=== Document excerpt ===

ElevenLabs just got nuked by open source
How To Clone Voices With AI For Free.
In the sea of Clawdbot posts, Qwen quietly dropped something that could sink ElevenLabs’ market share.
Qwen, Alibaba’s AI lab, has consistently been a thorn in the side of NA tech companies. Recently, they just dropped Qwen TTS 3, a multilingual text-to-speech suite that clones voices in 3 seconds, creates entirely new voices from text descriptions, and runs locally without API keys.
If you've been assuming high-quality voice cloning is "mostly an ElevenLabs thing," that assumption is now outdated.
We’ve crossed into a world where a free(ish), downloadable, run-it-yourself model can generate voice that’s good enough, and “good enough” is the part that should make you sit up straight.
Here’s what “good enough” sounds like:
*This is a synthetically generated AI voice clone of Donald Trump created for educational purposes to demonstrate how accessible voice cloning has become.
It’s This Easy To Set Up.
Here’s the exact process:
Go to https://huggingface.co/spaces/Qwen/Qwen3-TTS in any browser. You’ll see a web interface with three tabs at the top.
Click the one labeled “Voice Clone (Base).”
Step 1: Provide the Reference
First, you need to teach the model what the voice sounds like.
Upload or Record: Provide 10-15 seconds of clear speech.
Quality Control: Ensure there is no background noise (like fans or AC) and no mumbling.
Transcription: In the Reference Text field, type the exact words spoken in that audio clip. This allows the model to map specific sounds (phonemes) to the voice’s unique characteristics.
Step 2: Input the Target Text
Now, tell the model what you want the voice to say.
The Script: Type your new sentence into the Target Text field.
Flexibility: This can be anything, even phrases the original speaker has never said. The model will apply the reference voice’s DNA to this new text.
Step 3: Configure and Generate
Finalize the technical settings to get the best output.
Select Model: Choose the 1.7B model for the highest quality (unless you’re in a massive rush, in which case 0.6B is faster).
Execute: Click “Clone & Generate.”
Result: Wait roughly 20 seconds for the audio player to populate with your cloned speech.
A Side by Side Comparison:
How to Protect Yourself Now
Now that you’ve seen how easy voice cloning has become, the question is: what do you do about it?
You can’t stop people from downloading open-source models, but you can reduce how easily your voice can be used against you.
Start by:
Upgrading your verification norms. If you run a business or manage money, require secondary confirmation for transfers and urgent requests.
That means text plus a call-back to a known number, or internal ticketing that creates a paper trail. Never act on “reply to incoming call” for anything involving money or credentials. The person on the other end might sound exactly like your business partner, but voice alone isn’t proof anymore.
Establish a “voice isn’t proof” policy. Make it explicit with your team, family , and clients that voice alone is not authentication.
If it involves money, credentials, or urgency, you verify via a second channel. Period. Train people to expect this verification step and normalize the practice. The goal is to make double-checking the default, not the exception.
The defensive window is short.
The sooner you implement these norms, the safer you’ll be.
Thank you for reading,
Max






The speed at which voice authentication became unreliable is kinda scary. Qwen's 3-second clone capability basiclly renders voice-based verification obsolete before most orgs have even updated their security protocols. That defensive window framing hits diferent when security infrastructure always lags behind capability rollouts.

===

#### Exercise A:
Write out the part of the voice cloning post that opens with the words containing "Click the one" and closes with "Target Text field.".
#### Exercise B:
Answer these questions from the voice cloning post:
(i) Which company's AI lab is Qwen?
(ii) How many seconds of clear speech should be provided as the reference?
(iii) About how long do you wait for the audio player to fill with the cloned speech?
#### Exercise C:
Turn the paragraph of the voice cloning post that begins "That means text plus a call-back" into a short list that keeps its main facts.
The rows have nothing to do with the voice cloning post.

=== Information provided ===

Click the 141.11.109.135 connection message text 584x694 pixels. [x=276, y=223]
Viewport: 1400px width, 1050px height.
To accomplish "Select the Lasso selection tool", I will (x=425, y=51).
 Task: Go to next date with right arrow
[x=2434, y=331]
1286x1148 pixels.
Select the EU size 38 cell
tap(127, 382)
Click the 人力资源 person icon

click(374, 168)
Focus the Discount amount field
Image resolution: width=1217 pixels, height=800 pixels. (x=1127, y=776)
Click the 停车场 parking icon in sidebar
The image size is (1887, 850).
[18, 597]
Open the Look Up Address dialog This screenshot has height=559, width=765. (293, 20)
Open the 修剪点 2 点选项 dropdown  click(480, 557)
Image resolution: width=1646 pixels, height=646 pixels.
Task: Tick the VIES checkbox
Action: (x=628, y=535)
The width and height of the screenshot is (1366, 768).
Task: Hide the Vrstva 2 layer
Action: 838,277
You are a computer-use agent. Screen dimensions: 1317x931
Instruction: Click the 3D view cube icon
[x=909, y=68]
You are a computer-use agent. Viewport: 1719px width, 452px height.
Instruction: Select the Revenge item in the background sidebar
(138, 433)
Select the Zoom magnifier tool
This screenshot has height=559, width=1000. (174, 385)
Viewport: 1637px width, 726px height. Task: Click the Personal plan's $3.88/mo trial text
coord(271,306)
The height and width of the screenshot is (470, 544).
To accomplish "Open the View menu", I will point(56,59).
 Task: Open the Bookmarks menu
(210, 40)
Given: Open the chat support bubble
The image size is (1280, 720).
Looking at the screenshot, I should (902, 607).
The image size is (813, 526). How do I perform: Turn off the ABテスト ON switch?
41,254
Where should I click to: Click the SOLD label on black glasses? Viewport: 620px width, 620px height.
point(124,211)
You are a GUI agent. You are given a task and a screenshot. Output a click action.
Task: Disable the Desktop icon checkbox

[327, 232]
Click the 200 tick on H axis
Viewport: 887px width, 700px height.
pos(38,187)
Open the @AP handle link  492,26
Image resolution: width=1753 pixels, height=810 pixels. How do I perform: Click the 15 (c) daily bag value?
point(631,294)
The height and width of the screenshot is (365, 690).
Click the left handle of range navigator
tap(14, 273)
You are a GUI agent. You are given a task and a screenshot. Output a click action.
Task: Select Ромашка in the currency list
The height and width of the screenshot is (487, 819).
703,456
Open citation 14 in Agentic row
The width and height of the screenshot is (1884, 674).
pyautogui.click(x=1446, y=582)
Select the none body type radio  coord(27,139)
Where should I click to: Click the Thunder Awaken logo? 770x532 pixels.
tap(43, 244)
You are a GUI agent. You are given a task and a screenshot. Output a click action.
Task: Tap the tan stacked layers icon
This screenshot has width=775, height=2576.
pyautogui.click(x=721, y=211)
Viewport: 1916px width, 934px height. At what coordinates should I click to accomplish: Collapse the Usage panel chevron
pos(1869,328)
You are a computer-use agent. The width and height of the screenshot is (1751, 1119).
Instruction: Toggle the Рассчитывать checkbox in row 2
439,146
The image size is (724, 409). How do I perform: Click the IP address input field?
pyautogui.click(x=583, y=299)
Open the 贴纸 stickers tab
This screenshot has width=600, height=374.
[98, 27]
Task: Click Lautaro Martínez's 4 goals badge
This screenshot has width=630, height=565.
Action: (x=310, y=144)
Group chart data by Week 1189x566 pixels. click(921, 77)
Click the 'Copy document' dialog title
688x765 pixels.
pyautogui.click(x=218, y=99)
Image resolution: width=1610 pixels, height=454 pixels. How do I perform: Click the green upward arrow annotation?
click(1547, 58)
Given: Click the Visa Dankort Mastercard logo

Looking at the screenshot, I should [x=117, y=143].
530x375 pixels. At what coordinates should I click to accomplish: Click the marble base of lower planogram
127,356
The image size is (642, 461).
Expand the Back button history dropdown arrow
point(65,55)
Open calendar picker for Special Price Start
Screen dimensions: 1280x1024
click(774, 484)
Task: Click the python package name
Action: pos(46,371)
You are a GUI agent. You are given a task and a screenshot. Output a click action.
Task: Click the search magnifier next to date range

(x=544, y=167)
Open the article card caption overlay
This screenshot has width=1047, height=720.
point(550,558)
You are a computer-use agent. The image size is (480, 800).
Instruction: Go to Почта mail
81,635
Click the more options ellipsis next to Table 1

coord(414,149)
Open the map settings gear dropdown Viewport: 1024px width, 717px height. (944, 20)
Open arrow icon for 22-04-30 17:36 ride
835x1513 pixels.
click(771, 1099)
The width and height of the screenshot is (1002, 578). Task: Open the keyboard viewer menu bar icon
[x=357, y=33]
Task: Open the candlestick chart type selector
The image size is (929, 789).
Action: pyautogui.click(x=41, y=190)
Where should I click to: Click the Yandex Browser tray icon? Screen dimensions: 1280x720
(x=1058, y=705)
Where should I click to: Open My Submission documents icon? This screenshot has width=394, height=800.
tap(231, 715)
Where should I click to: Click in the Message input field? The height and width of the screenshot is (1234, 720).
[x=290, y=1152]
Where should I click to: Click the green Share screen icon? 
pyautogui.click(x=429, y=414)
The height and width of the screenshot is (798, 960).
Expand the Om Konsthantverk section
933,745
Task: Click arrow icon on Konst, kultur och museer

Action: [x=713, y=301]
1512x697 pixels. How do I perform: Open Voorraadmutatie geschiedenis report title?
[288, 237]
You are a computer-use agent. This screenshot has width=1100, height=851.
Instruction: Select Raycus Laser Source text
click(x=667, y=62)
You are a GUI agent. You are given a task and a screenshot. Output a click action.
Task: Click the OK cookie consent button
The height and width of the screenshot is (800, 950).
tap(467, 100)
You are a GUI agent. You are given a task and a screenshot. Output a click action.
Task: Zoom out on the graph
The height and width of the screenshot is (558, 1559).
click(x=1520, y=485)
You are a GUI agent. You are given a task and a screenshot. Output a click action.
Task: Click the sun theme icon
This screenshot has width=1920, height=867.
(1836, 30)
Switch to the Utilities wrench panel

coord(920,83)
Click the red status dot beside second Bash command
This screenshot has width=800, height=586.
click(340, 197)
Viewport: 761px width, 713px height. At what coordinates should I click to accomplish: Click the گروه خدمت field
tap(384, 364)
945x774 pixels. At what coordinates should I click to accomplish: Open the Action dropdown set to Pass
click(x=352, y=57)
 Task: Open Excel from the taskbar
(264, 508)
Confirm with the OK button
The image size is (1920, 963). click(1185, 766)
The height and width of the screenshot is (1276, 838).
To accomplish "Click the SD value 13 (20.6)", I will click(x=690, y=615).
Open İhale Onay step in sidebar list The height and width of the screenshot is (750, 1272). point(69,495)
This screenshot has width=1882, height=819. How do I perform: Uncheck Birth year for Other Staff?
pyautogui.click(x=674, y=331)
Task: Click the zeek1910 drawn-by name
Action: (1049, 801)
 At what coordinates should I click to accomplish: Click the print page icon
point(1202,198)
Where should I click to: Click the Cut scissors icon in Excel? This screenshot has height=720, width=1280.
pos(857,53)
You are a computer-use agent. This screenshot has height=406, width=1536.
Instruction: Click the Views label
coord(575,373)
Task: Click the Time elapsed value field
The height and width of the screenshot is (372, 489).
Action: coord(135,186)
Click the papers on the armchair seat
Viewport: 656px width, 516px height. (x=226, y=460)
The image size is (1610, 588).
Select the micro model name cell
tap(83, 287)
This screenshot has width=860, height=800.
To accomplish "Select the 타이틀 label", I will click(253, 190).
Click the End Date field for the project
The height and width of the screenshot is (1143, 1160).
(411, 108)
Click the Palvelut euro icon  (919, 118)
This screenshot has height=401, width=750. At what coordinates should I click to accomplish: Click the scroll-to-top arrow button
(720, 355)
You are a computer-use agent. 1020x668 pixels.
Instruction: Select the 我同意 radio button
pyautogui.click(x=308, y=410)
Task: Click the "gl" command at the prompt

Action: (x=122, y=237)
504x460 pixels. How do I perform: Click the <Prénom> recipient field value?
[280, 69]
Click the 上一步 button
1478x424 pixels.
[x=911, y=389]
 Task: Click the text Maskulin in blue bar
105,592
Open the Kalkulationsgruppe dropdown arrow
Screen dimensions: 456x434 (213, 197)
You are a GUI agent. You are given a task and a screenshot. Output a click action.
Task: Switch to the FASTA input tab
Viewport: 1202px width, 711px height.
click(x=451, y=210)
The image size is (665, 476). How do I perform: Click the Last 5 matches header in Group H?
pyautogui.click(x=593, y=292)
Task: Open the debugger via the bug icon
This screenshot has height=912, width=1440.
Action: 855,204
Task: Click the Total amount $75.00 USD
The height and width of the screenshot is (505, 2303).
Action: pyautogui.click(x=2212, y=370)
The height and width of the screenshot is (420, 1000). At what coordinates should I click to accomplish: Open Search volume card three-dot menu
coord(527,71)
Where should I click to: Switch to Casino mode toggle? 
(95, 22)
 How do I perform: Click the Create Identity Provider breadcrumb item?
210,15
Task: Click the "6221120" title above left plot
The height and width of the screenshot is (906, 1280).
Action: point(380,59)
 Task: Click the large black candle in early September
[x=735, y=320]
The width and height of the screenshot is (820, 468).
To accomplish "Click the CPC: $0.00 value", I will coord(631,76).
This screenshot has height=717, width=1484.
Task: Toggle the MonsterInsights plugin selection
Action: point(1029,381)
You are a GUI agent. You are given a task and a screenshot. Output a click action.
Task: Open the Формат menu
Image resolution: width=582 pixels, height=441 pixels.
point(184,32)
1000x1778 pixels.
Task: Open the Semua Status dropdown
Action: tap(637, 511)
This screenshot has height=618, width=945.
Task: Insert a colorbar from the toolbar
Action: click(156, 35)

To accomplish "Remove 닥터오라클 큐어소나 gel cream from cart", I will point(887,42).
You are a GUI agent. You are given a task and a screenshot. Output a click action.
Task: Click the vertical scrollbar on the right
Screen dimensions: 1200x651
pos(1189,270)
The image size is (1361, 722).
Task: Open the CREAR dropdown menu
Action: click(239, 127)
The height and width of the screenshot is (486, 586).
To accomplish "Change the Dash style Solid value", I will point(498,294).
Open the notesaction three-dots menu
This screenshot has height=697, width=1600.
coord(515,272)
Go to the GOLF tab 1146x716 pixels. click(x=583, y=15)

===

#### Expected answer A:
Click the one labeled “Voice Clone (Base).”
Step 1: Provide the Reference
First, you need to teach the model what the voice sounds like.
Upload or Record: Provide 10-15 seconds of clear speech.
Quality Control: Ensure there is no background noise (like fans or AC) and no mumbling.
Transcription: In the Reference Text field, type the exact words spoken in that audio clip. This allows the model to map specific sounds (phonemes) to the voice’s unique characteristics.
Step 2: Input the Target Text
Now, tell the model what you want the voice to say.
The Script: Type your new sentence into the Target Text field.

#### Expected answer B:
(i) Alibaba's
(ii) 10-15 seconds
(iii) Roughly 20 seconds

#### Expected answer C:
- Confirm with a text plus a call-back to a known number, or use internal ticketing that leaves a paper trail.
- Never act on "reply to incoming call" for anything involving money or credentials.
- A caller may sound exactly like your business partner, but voice alone is no longer proof.